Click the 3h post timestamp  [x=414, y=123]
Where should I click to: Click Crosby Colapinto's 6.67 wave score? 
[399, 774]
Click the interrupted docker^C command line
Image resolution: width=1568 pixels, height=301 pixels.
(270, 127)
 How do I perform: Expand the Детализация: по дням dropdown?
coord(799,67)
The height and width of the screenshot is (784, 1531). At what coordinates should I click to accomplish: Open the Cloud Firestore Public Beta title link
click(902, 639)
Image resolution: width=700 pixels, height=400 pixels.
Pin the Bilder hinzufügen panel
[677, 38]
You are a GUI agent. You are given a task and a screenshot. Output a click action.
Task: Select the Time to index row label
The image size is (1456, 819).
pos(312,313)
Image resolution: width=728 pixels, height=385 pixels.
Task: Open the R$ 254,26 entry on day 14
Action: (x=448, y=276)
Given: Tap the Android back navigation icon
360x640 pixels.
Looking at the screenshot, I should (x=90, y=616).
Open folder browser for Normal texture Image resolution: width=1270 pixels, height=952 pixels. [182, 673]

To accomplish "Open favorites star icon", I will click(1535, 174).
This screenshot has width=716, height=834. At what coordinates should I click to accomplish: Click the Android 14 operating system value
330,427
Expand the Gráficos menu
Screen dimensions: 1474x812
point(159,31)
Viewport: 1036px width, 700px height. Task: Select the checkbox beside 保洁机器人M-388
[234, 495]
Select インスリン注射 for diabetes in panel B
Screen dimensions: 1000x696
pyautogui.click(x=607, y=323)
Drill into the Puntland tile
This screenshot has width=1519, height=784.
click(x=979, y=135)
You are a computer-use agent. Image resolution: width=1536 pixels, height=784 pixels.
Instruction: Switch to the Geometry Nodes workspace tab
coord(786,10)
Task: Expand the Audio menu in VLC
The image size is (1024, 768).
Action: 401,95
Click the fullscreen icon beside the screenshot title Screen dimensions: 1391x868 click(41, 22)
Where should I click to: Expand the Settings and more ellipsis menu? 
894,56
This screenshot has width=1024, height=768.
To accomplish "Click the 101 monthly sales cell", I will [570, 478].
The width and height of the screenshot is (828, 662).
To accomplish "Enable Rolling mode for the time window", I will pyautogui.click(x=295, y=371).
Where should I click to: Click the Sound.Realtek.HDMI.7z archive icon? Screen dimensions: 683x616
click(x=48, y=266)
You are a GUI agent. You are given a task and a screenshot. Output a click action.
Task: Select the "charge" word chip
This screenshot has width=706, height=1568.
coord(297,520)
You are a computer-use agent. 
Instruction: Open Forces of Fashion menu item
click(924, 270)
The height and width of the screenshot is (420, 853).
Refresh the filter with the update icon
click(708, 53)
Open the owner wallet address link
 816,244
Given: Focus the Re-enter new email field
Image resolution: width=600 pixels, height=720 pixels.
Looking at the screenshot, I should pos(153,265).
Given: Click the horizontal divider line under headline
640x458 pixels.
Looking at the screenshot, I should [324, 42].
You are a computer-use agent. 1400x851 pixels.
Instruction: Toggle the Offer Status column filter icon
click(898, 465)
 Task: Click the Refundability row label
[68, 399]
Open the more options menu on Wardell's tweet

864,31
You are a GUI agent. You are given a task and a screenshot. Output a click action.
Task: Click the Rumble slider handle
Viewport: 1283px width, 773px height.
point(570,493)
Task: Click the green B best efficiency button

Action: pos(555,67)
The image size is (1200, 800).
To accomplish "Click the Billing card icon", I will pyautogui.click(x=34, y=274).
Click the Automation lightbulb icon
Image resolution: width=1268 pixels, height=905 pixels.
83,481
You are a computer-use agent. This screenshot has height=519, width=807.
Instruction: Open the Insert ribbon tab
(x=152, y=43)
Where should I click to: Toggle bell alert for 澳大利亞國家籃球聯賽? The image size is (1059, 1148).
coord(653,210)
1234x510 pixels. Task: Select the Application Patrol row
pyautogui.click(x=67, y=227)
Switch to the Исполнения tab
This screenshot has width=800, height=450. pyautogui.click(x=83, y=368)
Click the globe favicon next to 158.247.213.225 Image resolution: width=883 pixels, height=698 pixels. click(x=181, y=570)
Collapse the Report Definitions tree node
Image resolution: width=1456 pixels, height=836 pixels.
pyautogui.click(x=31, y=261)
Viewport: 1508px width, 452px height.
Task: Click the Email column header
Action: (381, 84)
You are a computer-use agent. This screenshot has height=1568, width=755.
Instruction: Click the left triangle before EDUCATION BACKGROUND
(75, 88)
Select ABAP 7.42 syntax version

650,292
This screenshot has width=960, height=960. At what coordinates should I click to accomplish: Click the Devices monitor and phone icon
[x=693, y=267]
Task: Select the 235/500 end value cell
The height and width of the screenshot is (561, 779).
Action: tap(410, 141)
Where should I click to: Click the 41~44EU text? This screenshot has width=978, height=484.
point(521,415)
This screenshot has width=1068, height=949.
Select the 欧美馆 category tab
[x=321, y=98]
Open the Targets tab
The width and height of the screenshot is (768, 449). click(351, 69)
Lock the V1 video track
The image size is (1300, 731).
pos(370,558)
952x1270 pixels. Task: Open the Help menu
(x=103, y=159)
---
What you should do =>
Only the lines containing the string "cell" are needed; pull them out of the records.

Task answer =>
To accomplish "Click the 101 monthly sales cell", I will [570, 478].
Task: Select the 235/500 end value cell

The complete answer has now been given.